We negotiated back and forth, and finally struck a deal. It took two weeks for her to get the contract back to me, but we finally closed last Friday! WHOOP!
To add to the bizarre deja-vuness of this deal, we also plan to keep this property as a rental, since we acquired it with owner financing – too good to pass up.
Here are the details of the deal, for those who are interested in seeing what kind of owner financed deals are possible right now:
–A 2/1/1 with 1365 sqft, and huge extra den with fireplace.
-The ARV of the house is $100-110k.
-It was in rough but still decent shape (the disgusting, pet-stained carpet was the worst), but the kitchen has new cabinets and the bathroom was recently updated.
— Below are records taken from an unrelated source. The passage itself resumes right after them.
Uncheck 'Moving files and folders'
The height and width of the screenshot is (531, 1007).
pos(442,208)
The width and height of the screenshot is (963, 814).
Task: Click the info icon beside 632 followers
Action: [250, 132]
-Quick research told me I could rent it for anywhere from $775-925/month
-I made three different offers: all cash (very low), short-term owner finance (3 years), long-term owner finance (7 years)
-We finally settled on a purchase price of $70,000 with $2k down, principal-only payments of $350 for 3 years and I pay closing costs.
-Did you catch that I got this deal with an interest rate of ZERO PERCENT? The monthly income was more important to her than interest, and when I explained that to maintain my minimum cashflow requirements, I could offer either lower payments and higher interest or higher payment and no interest, she went with the latter.
-That means in 3 years, when the full balance is due, I will only owe around $56,000 on a house worth $100,000.
The reason this deal was worth keeping (instead of wholesaling) is the terms. Since we want rentals as part of our long-term plan, we couldn’t pass this up. We don’t have $50-60k sitting around to invest, and didn’t want to have to qualify for a loan or put a huge down payment down. This was a great way for me to acquire a property that could cashflow, without a lot of money up front, and with plenty of equity from the get go.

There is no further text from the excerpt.